- _Task_:
Check each line of the material that follows, and copy those holding the string "Super".

- _Supplied material_:
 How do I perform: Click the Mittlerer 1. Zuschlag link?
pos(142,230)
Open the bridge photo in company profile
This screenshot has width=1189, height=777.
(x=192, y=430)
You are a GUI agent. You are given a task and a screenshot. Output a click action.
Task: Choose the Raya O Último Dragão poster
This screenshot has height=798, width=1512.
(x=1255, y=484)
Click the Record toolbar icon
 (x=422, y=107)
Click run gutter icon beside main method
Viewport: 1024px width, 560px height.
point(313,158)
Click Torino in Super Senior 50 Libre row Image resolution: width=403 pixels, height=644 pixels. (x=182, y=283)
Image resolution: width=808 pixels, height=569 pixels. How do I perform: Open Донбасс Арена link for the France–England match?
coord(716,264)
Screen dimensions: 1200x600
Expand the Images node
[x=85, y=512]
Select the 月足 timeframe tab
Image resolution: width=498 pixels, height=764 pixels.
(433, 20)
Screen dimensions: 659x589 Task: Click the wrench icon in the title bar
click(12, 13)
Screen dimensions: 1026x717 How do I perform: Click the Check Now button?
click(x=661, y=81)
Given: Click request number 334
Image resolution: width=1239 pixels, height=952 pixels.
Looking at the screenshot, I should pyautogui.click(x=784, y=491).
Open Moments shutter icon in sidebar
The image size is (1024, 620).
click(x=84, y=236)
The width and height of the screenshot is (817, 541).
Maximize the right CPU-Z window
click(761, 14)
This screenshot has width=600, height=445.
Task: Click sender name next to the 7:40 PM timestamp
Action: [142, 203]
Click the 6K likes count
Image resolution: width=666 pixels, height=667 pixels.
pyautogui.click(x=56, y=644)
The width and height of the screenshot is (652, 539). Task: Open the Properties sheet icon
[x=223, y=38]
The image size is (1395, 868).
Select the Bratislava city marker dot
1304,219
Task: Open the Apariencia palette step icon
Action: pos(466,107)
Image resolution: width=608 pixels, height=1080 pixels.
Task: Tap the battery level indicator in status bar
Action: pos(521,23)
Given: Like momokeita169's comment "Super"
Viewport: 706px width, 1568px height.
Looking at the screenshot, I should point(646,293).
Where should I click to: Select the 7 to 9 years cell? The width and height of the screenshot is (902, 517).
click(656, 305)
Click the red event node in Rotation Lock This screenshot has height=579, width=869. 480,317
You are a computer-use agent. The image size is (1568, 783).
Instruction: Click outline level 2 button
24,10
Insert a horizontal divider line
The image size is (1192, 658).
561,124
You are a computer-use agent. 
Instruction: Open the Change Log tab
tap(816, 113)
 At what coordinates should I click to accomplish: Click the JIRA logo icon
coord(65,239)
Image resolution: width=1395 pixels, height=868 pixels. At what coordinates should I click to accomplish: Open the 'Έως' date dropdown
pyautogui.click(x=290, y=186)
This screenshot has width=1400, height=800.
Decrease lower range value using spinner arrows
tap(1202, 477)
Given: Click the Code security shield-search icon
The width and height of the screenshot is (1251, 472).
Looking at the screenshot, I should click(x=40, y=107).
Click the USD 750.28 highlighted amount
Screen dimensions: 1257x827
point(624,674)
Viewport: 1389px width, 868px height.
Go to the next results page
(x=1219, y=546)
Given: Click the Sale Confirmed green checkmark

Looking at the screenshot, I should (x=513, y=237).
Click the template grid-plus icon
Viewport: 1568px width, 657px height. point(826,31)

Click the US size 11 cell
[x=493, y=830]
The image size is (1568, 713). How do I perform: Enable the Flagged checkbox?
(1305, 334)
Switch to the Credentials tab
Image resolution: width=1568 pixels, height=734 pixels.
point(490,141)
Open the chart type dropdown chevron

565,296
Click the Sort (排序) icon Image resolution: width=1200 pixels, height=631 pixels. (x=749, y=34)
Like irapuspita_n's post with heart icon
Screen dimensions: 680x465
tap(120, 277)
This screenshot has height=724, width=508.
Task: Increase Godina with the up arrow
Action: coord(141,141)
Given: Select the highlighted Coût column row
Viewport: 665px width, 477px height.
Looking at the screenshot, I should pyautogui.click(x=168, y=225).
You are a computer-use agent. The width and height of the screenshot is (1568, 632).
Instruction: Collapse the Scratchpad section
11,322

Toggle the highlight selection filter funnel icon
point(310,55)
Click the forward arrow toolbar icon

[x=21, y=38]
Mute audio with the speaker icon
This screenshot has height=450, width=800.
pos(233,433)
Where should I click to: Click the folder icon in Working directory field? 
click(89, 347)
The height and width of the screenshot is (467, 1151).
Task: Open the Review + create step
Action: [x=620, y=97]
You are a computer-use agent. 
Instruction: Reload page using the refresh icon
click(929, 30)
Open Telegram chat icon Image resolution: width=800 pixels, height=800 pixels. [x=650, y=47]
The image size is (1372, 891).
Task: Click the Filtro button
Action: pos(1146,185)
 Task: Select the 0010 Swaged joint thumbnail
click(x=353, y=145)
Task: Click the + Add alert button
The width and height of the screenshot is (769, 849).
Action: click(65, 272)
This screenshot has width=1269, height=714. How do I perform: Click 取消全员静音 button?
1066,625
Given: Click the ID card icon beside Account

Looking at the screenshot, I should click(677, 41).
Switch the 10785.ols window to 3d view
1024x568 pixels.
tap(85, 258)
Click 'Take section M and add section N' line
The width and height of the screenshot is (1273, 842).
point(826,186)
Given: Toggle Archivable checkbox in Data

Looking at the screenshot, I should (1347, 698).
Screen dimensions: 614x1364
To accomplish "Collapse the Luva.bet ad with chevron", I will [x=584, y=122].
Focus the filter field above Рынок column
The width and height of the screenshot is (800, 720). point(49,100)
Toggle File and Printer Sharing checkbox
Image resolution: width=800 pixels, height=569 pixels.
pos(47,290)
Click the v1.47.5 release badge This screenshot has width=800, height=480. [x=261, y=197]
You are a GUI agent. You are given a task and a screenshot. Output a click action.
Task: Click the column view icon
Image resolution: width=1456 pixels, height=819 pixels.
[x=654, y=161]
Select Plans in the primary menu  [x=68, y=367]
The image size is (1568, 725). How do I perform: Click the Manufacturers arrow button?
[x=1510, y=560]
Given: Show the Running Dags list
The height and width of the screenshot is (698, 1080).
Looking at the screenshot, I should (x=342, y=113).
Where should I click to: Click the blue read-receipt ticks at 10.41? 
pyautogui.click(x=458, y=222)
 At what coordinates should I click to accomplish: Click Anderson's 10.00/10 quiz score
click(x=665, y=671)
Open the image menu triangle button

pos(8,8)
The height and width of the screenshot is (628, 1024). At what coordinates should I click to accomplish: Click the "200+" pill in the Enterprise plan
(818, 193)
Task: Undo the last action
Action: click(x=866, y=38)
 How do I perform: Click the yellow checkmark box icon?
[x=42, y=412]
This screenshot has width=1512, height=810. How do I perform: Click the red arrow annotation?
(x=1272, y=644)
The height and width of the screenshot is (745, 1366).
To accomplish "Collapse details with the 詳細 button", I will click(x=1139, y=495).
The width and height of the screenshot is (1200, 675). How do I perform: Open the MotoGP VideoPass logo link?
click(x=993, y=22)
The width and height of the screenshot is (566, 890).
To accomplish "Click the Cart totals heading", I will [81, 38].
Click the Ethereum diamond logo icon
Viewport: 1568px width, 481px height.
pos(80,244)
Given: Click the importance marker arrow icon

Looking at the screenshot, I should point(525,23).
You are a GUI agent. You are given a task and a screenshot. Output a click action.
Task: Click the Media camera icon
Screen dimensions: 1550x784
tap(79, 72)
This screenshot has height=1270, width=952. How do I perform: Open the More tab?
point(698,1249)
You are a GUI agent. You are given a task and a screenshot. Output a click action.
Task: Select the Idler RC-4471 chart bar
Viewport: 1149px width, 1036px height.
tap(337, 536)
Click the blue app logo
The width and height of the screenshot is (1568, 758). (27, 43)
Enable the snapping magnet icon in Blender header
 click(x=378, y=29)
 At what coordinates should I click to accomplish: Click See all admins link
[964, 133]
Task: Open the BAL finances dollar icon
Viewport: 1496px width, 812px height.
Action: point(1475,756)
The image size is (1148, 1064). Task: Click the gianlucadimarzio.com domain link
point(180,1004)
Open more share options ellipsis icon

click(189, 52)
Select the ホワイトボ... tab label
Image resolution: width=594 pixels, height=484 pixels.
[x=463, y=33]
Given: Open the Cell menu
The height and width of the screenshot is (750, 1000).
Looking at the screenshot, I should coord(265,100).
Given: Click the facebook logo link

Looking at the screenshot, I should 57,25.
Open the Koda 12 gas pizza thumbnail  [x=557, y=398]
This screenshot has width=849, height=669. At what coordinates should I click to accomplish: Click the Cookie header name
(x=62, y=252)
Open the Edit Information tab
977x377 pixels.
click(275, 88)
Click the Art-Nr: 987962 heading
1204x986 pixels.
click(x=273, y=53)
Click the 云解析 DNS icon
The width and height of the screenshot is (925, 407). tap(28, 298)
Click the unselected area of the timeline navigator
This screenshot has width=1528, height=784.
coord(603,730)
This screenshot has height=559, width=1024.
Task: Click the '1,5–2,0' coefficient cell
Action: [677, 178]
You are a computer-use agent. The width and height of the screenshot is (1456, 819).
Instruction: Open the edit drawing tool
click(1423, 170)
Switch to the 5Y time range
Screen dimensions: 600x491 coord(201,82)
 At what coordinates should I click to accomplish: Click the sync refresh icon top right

- _Task output_:
Click Torino in Super Senior 50 Libre row Image resolution: width=403 pixels, height=644 pixels. (x=182, y=283)
Given: Like momokeita169's comment "Super"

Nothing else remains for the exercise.